Whole villages of peasants went into the forest with their families and property.

The brigade command launched combat activities to defeat the fascist garrisons.

During the period of the popular armed uprising, the combat operations of the partisans acquired a particularly wide scope. The entire population took part in the war against the Nazis. Entire regions and large sections of railways and highways were taken under the control of the partisans. Day and night there were stubborn battles on the railways and highways. The partisans obtained weapons and ammunition in battles, recaptured grain, livestock, and property of Soviet people sent to Germany, liberated the people and took them under their protection. The 5th Brigade's main focus during this period was the fight to preserve Soviet people and their property.

So, on October 9, after sabotage on the Vitebsk railway line in the Utorgosh-Dno section, a detachment of partisans stopped three trains with the population that the Nazis were taking away from Leningrad. The guards accompanying the train were killed.
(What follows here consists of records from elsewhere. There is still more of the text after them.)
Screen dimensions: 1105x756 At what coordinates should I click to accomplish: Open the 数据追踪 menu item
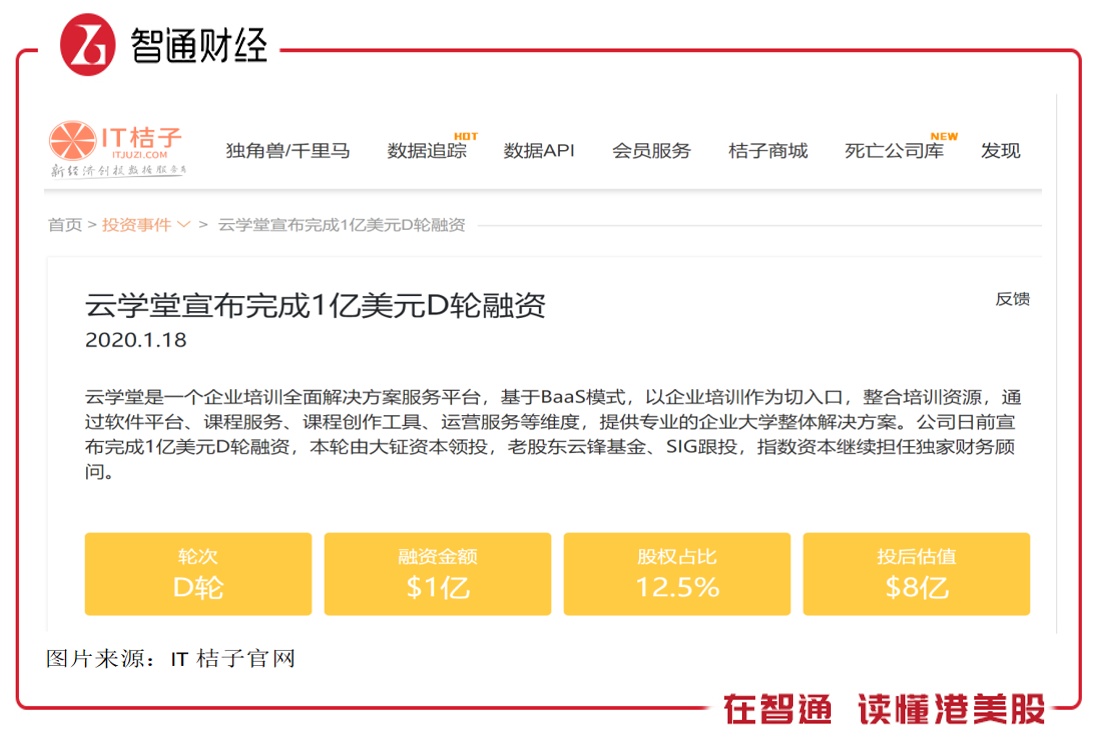point(427,151)
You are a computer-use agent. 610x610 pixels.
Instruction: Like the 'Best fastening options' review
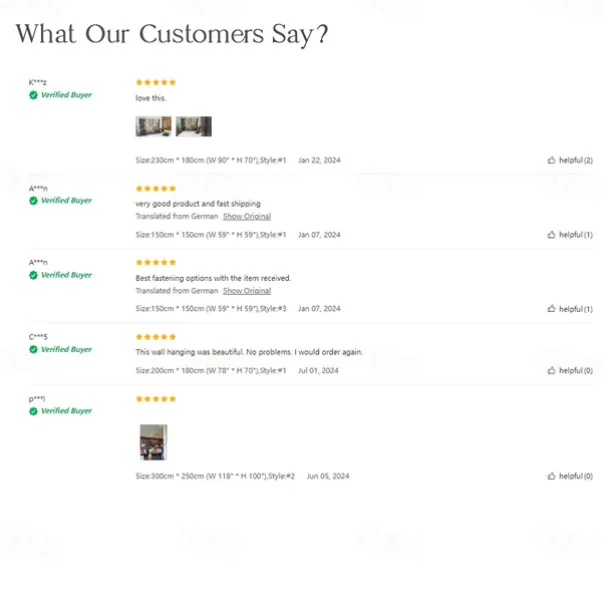551,309
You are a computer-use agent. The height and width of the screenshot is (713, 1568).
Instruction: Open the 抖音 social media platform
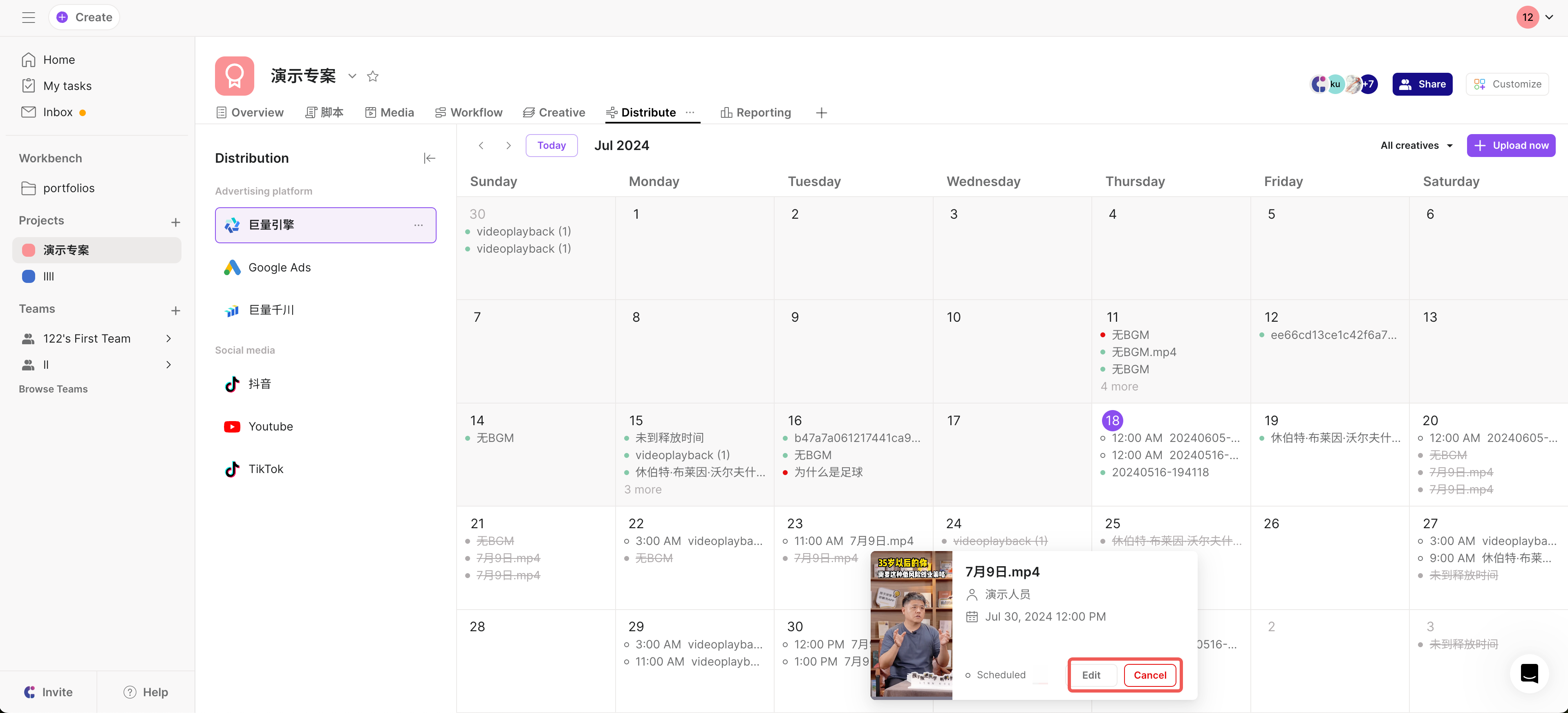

Of those released, 1,200 people capable of carrying weapons and fighting became partisans, and the rest were placed in forest camps and among the local population.

And the Soviet people thanked the partisans and their commissar Sergunin and commander Karitsky. They pronounced the names of Ivan Ivanovich and Konstantin Dionisievich with respect.

Their surnames always stood side by side - Karitsky and Sergunin. In wartime documents, the commander and commissar were called “KS” - after the first letters of their last names. And even under the name of the brigade newspaper “Partisan Revenge” there was: the organ of the partisan unit “KS”.

Karitsky likes to remember his commissar:

After one rather large operation carried out by a partisan brigade, the Nazis went mad and sent a punitive expedition against us - tanks, motorized units. We had to go into the forests. The Nazis pushed us back, drove us deep into the forest, and cut off all communication channels.

Hungry, sad mood. The Nazis launched attacks both from the ground and from the air. They threw leaflets asking us to surrender, but promised to spare our lives.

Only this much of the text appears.